“For they (our earthly fathers) disciplined us for a short time as seemed best to them, but He disciplines us for our good, so that we may share His holiness.…”
Over decades of Christian living and church-going we’ve listened to and read dozens of messages on Mother’s Day and Father’s Day. For the most part, sermons on Mother’s Day have tended to be flowery and full of praise for those who rise to the extremely challenging task of mothering. There’s usually a couple of shining examples (Susanna Wesley often being one), and some from contemporary times.
The sermons towards fathers have often been a bit (and sometimes extremely) towards the critical side. They’ve been more focused on the methods to become a good father than to praise successful fatherhood. And that’s generally appropriate and needed, at least to some extent. The Bible does not have a lot of good examples of successful fatherhood. Samuel and Eli, the last two judges of Israel, both had sons that strayed away from their father’s righteous ways, and the Bible clearly pins blame on Eli for contributing to his sons’ evil actions.
However, fathers in our day and age have more challenges presented by current culture than many fathers have had in the past. Philosophies of parenting and gender roles in the twenty-first century have put enormous pressures on Christian parents; many Biblically derived methods of child raising and discipline are considered by the secular child raising “experts” to be abusive.
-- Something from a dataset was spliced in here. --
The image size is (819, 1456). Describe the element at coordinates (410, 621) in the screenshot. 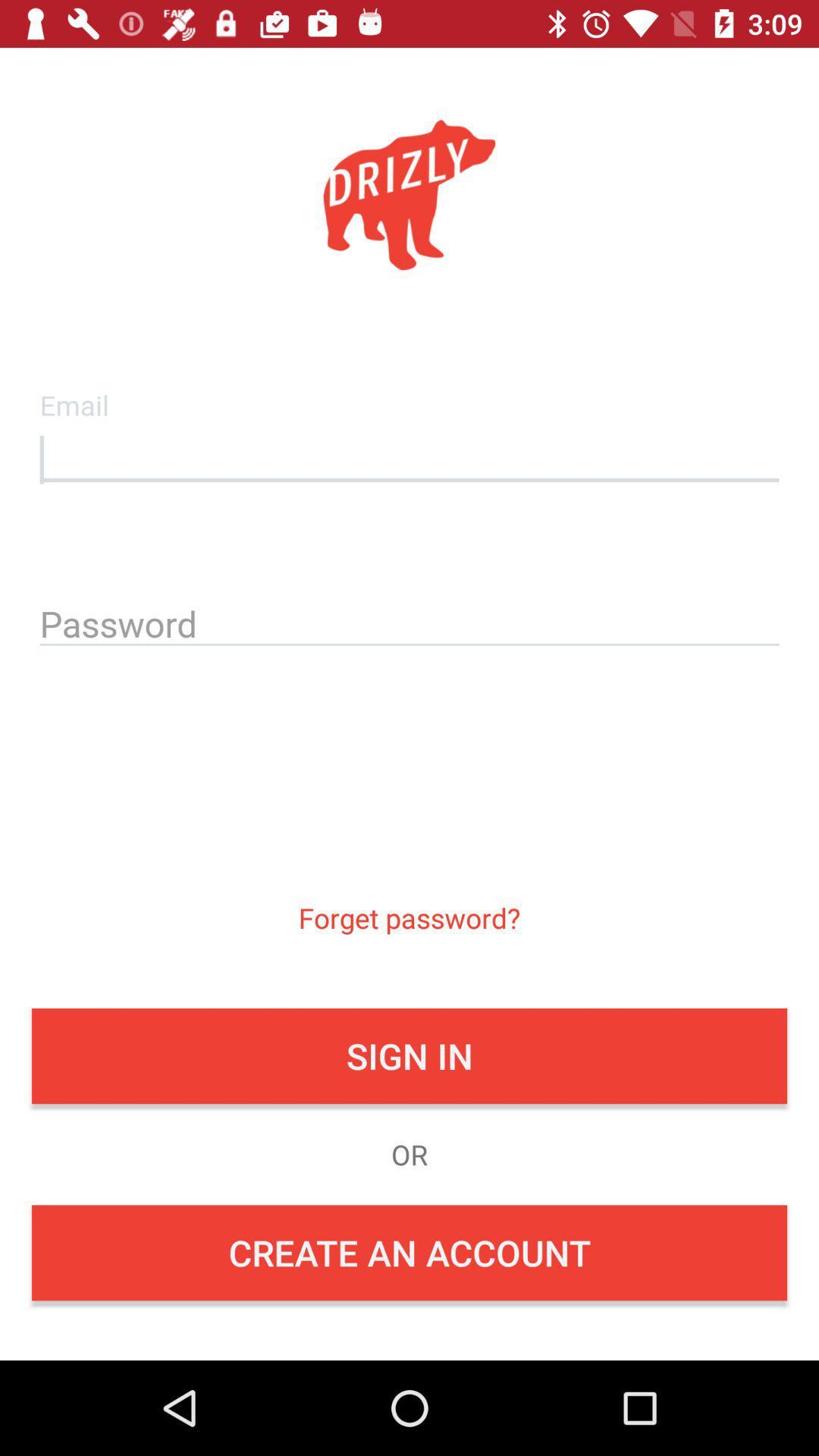

I see `password enter box` at that location.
And some of those methods have indeed been abused in their misapplication, but the Bible, in its intended guidance, balanced in the whole of the Book, is never wrong.
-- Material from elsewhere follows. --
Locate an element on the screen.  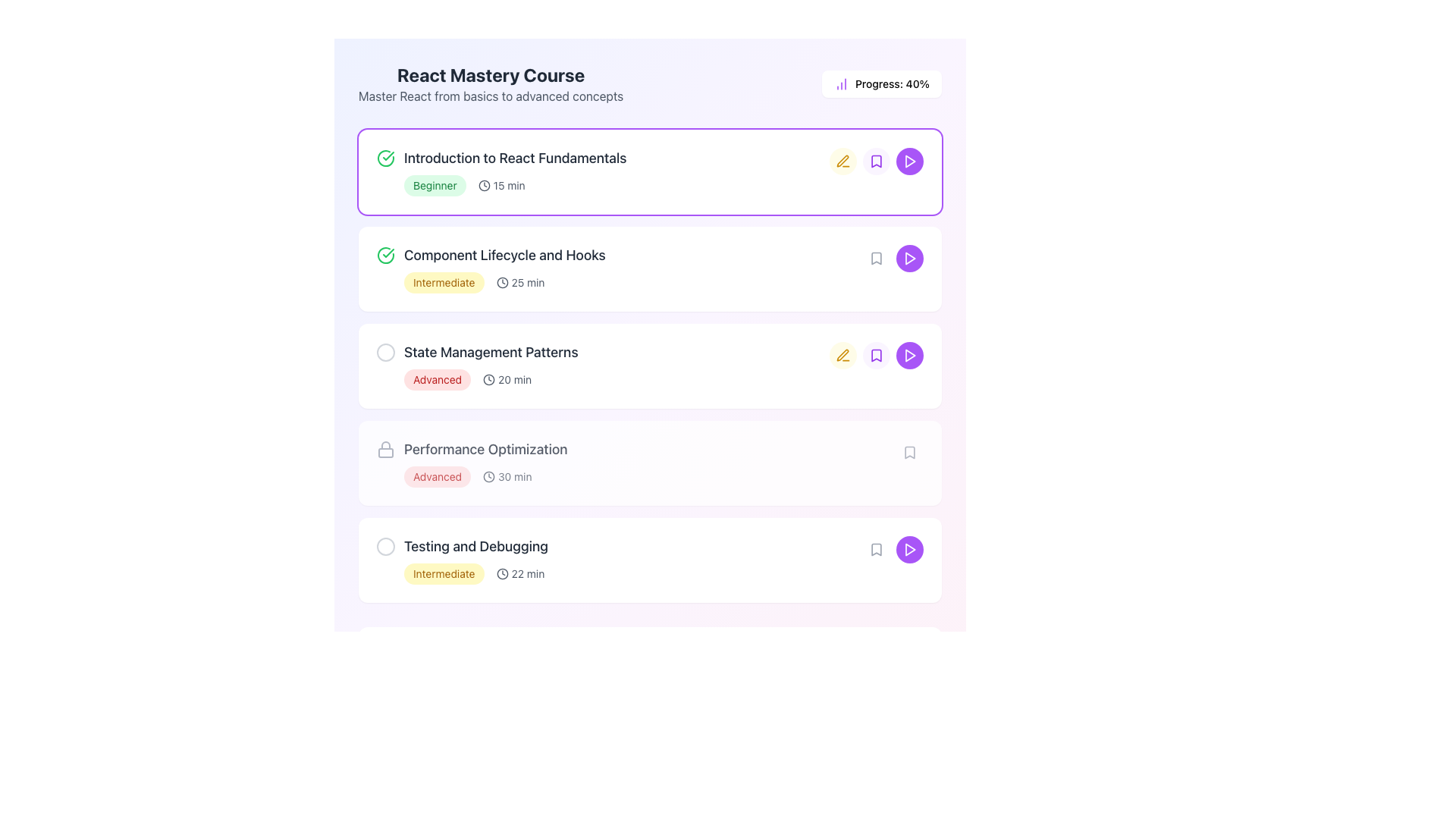
information displayed in the Status indicator located in the top-right corner of the course progress overview section, which shows 'Progress: 40%' next to a purple histogram icon is located at coordinates (881, 84).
Biblical instruction is more valuable than ever in our humanistic, hedonistic, relativistic culture. Just a fraction of Christian bible college students have a Biblical worldview; many have not even considered what defines a worldview. (Everyone has a worldview, whether or not they know what it is.) And God intends that His instruction and discipline will enable us to share His holiness, and His Worldview.
Here in the tenth verse Paul is contrasting our discipline as fathers with the discipline of our heavenly Father. We earthly fathers disciplined “as seemed best.” Being fallen creatures, steeped in sin, fathers (and mothers) at their best are going to fail in some aspect of parenting. Paul implies that our Father God, however, has the capacity to even take that inadequate parenting and discipline and use it for our good, since he says “all things work together for good” for those called by Christ.
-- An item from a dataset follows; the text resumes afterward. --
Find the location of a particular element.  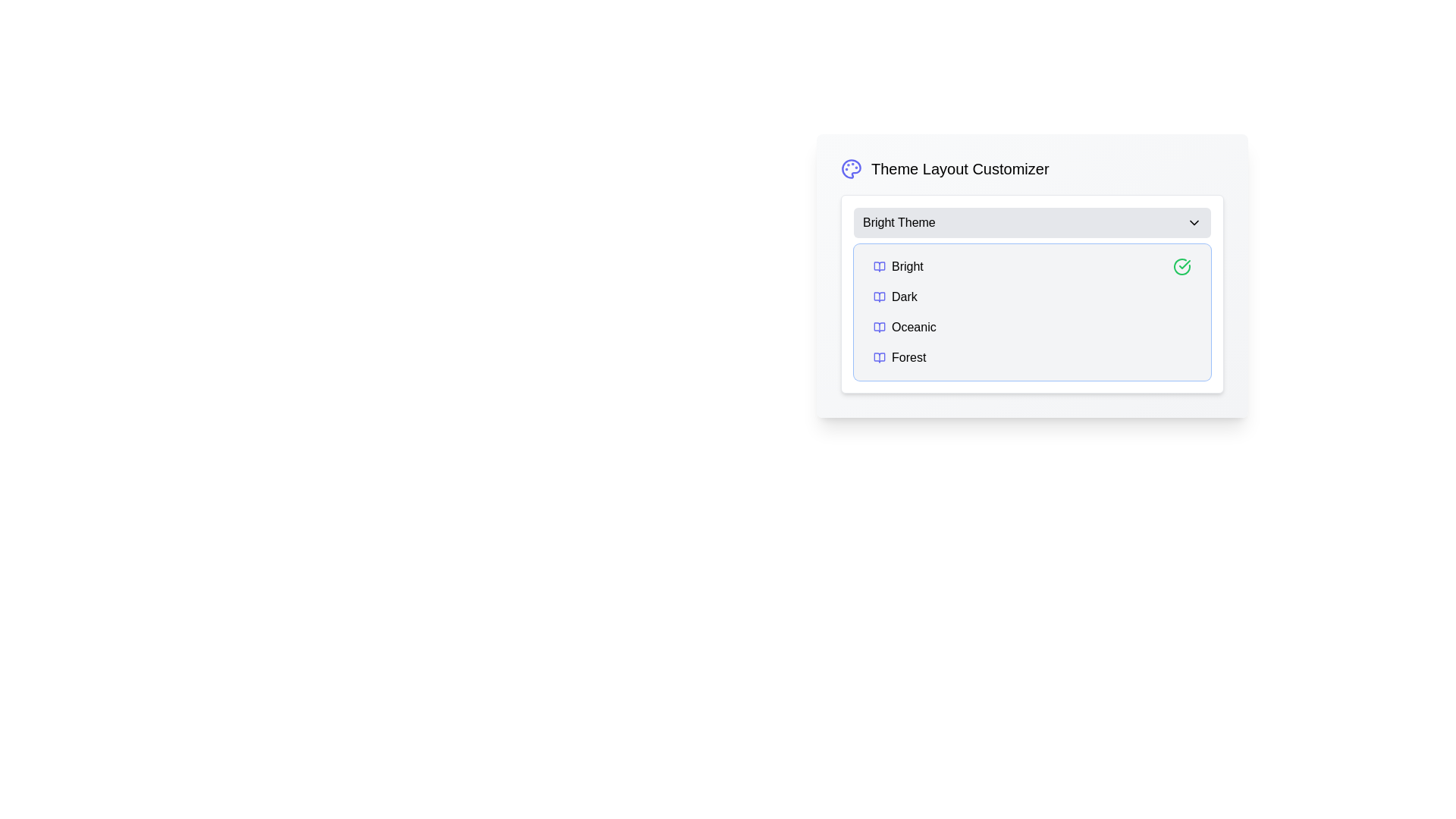

the 'Forest' dropdown option within the 'Theme Layout Customizer' is located at coordinates (908, 357).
“Our best” of our efforts as parents is only a faint reflection of God’s ability to wisely arrange circumstances in lives to induce holiness. We can guarantee our share of failures, but we can trust that we are “shown mercy because [we] acted ignorantly…”
Spurgeon says it this way, regarding God’s testing: “See, then, the happy fortune of a Christian! He has his best things last, and he therefore in this world receives his worst things first. But even his worst things are afterward, good things, with harsh tilling yielding joyful harvests. Even now he grows rich by his losses, he rises by his falls, he lives by dying, and becomes full by being emptied; if, then, his serious afflictions yield him so much peaceable fruit in this life, what shall be the full vintage of joy afterwards in heaven? If his dark nights are as bright as the world’s days, what shall his days be? If even his starlight is more splendid than the sun, what must his sunlight be? If he can sing in a dungeon, how melodiously will he sing in heaven! If he can praise the Lord in the fires, how much more will he exalt him before the eternal throne!”